The fact that one of the lads who started the race after me literally flew past with all the seeming ease in the world with a cheeky “…..going good Mark” didn’t bloody well help.
Anyway, long story short it took me just under 2 hours to complete the 11.6km climb. I wouldnt say I bonked, I just couldnt get in a rythmn and the heat really took its toll. I ended up stopping 4 times just to cool down and get some liquids on board.
The descent down the Joux Plane was a lot of fun if not a little comical. Cresting the summit I was knocking back some water when I started to build up speed and was unable to coordinante myself enough to safely reinsert the water bottle in its cage so I spent a couple of kilometers flying down the mountain with a water bottle hanging out of my mouth….quite a scene! I actually had to stop to sort myself out adding valuable seconds to my time 😉 before cruising into the finishing Village of Morzine.

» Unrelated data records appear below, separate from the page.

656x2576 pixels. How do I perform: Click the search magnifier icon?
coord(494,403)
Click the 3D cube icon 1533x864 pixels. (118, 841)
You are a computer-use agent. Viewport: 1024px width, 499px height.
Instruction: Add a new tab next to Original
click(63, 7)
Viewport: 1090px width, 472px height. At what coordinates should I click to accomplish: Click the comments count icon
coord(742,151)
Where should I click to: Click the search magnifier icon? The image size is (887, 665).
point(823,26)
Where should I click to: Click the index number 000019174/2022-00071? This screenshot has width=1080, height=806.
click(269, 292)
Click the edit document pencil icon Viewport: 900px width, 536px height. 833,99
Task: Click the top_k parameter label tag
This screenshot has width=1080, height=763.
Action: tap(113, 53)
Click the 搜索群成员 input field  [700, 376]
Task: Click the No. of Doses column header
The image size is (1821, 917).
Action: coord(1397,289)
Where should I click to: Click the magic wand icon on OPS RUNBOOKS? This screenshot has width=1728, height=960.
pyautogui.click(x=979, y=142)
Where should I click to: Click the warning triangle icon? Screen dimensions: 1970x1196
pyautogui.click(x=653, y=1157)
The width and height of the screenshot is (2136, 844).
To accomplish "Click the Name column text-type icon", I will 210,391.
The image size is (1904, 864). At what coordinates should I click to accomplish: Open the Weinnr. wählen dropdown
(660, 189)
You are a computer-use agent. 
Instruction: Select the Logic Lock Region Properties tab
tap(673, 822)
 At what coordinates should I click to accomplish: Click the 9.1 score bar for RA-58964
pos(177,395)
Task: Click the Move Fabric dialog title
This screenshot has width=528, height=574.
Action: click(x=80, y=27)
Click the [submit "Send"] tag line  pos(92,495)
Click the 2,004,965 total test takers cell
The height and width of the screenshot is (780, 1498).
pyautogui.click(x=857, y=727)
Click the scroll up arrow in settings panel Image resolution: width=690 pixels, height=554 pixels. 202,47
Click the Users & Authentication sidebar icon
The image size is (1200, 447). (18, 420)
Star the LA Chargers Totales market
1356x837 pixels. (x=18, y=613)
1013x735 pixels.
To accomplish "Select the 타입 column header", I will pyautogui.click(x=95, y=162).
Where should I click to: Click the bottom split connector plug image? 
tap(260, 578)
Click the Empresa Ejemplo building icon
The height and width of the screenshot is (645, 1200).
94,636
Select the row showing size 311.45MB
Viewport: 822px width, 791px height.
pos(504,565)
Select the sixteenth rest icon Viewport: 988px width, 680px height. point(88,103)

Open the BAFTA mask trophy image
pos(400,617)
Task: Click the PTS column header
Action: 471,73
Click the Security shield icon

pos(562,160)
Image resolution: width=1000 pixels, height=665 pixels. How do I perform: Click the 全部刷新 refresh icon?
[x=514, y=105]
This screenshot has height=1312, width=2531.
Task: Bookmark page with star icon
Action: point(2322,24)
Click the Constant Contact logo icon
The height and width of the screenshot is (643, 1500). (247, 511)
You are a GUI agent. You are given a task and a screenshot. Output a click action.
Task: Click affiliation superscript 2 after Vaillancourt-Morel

But did I set an official time?!
Despite blowing up on the Col de Joux Plane and loosing a shedload of time I was still happy with my “official” time of 6 hours 49 minutes…..4th time lucky!
But it was not all about me. Out of the 11 of our crew that started, 9 finished and 10 are pictured in the sensational snap below. An amazing effort, particularly for a couple of gents that up until recently had never even considered participating in such an event. Chapeau!!